PROBLEM DESCRIPTION: Using the records below, output the stretch that opens with the line containing "Where should I" and closes with the line containing "591x393 pixels.", exactly and including both lines, with nothing more.

--- SOURCE INFORMATION ---

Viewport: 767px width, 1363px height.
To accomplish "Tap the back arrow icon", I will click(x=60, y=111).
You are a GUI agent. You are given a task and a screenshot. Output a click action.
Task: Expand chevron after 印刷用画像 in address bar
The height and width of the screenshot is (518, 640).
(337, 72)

---
--- SOURCE INFORMATION ---

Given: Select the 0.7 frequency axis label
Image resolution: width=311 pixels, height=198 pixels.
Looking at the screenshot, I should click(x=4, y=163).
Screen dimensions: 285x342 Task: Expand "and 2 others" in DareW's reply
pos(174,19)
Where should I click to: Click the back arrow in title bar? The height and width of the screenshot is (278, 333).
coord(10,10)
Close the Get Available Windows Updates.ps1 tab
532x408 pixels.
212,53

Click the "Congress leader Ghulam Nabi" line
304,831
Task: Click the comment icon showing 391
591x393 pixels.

---
--- SOURCE INFORMATION ---

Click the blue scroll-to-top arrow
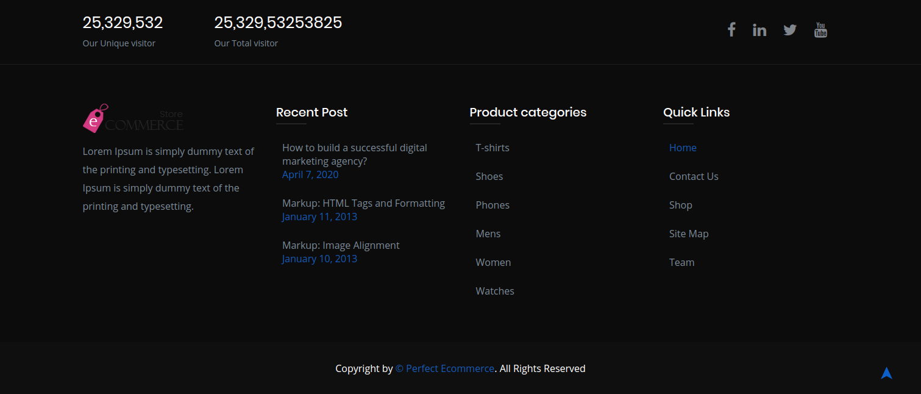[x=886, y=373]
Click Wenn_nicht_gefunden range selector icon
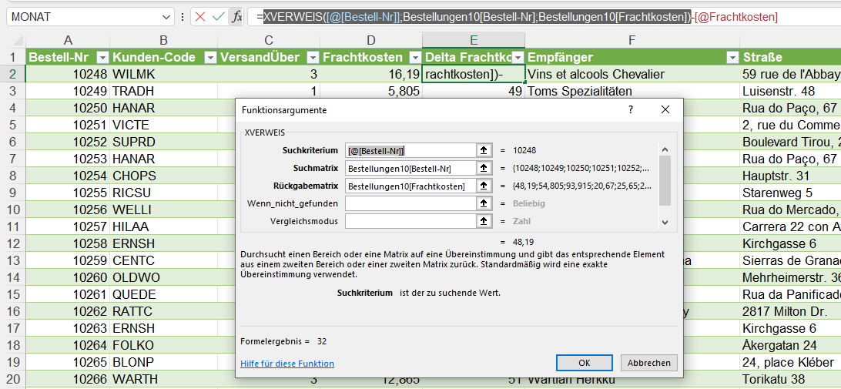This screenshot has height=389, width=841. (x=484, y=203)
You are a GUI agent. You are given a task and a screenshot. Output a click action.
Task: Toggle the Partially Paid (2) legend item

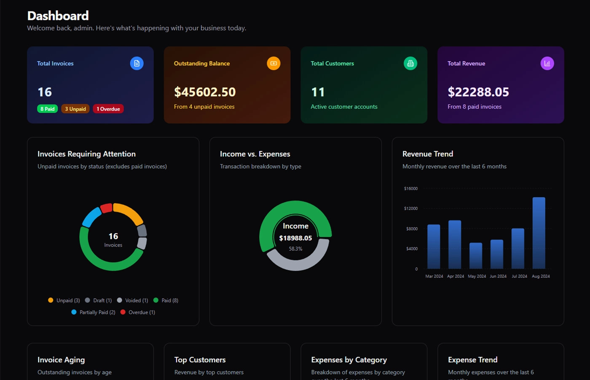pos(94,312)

---

ANSWER FOR THE TASK:
Where should I click to: Click the back arrow in title bar? The height and width of the screenshot is (278, 333).
coord(10,10)
Close the Get Available Windows Updates.ps1 tab
532x408 pixels.
212,53

Click the "Congress leader Ghulam Nabi" line
304,831
Task: Click the comment icon showing 391
591x393 pixels.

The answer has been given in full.